Receptor proteins and biological effects of C-type natriuretic peptides in the renal glomerulus of the rat.

Binding studies on rat glomeruli using 125I-labeled Tyr0-C-type natriuretic peptide-(1-22) [125I-Tyr0-CNP-(1-22)] and 125I-labeled alpha-atrial natriuretic peptide (alpha-125I-ANP), and the unlabeled ligands CNP-(1-22), alpha-ANP, and des-Gln18,Ser19,Gly20,Leu21,Gly22-ANP-(4-2 3)-NH2 (C-ANP) suggest that receptor-like sites that bind both alpha-ANP and C-ANP fall into two categories, one with high [dissociation constant (Kd) approximately 10(-9)M] and one with low (Kd approximately 10(-5)M) affinity for CNP-(1-22). Covalent attachment of 125I-Tyr0-CNP-(1-22) and alpha-125I-ANP to these sites identifies two membrane proteins with corresponding properties. The first, which can be labeled by both radioligands, is a disulfide-bridged approximately 140-kDa protein that is reduced by dithiothreitol to approximately 67 kDa.

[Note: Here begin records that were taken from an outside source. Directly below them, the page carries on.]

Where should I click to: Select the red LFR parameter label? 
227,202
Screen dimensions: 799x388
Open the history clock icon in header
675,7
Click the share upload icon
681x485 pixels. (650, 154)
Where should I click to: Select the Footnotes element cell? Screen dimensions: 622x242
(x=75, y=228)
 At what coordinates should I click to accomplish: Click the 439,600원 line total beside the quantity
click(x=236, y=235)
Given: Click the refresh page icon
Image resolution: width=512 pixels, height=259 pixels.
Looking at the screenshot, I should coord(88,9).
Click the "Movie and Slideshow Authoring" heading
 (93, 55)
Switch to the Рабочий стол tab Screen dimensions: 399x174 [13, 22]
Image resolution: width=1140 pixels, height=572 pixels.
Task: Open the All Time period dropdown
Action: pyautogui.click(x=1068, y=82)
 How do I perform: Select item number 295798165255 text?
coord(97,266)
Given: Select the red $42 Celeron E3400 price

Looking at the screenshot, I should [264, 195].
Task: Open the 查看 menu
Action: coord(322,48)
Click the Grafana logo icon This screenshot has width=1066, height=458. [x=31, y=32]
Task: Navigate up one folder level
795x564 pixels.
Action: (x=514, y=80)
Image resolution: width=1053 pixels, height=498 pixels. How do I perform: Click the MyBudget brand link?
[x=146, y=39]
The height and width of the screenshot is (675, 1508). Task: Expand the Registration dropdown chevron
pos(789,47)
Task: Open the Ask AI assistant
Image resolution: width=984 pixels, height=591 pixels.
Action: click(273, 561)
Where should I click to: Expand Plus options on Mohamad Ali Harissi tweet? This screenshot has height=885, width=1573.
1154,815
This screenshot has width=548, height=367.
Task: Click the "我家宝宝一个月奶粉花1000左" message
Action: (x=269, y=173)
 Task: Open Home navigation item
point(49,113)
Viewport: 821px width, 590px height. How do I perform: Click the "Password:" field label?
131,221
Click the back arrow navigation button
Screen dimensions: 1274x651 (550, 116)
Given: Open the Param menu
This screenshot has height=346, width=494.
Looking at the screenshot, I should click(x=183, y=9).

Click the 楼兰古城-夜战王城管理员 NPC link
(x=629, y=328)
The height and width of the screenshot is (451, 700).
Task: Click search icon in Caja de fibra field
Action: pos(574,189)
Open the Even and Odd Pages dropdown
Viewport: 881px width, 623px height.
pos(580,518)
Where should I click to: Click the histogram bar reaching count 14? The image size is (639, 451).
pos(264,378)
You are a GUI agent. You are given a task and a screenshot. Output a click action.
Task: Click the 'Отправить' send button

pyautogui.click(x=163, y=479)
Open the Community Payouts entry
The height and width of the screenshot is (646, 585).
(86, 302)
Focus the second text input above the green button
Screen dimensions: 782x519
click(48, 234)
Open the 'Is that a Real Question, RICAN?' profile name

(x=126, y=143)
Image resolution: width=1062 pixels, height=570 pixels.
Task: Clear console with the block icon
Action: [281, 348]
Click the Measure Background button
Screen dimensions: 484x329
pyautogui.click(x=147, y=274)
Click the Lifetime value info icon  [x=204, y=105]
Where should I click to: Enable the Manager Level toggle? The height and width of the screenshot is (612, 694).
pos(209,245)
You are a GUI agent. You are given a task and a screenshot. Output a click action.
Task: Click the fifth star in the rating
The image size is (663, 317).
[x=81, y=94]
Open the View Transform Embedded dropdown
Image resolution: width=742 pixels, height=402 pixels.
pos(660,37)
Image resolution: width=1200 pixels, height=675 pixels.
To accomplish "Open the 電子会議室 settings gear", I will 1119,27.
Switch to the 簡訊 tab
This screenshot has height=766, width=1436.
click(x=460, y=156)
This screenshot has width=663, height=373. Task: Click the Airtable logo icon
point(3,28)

This protein binds C-ANP and has Kd approximately 10(-10) M for CNP-(1-22). The second protein, which is labeled only by alpha-125I-ANP, also binds C-ANP, but has Kd approximately 10(-5)M for CNP-(1-22). This approximately 77-kDa protein may also have a disulfide-bridged, high-molecular-mass form of approximately 140 kDa in the absence of dithiothreitol. Studies of glomerular function show that alpha-125I-ANP is internalized whereas 125I-Tyr0-CNP-(1-22) is not. C-ANP abolishes the specific internalization of alpha-125I-ANP. CNP-(1-22) inhibits internalization of 400 pM alpha-125I-ANP weakly, only approximately 60% being inhibited by 10 microM CNP-(1-22). This implies that the approximately 77-kDa protein, with its low affinity for CNP-(1-22), mediates internalization. Furthermore, CNP-(1-22), as well as alpha-ANP and C-ANP, inhibits glomerular levels of adenosine 3',5'-cyclic monophosphate (cAMP), and CNP-(1-22) does so with a high affinity, which corresponds to its affinity for the approximately 67-kDa protein. The results suggest that the approximately 67-kDa receptor is distinct from the natriuretic peptide clearance receptor and may control cAMP levels.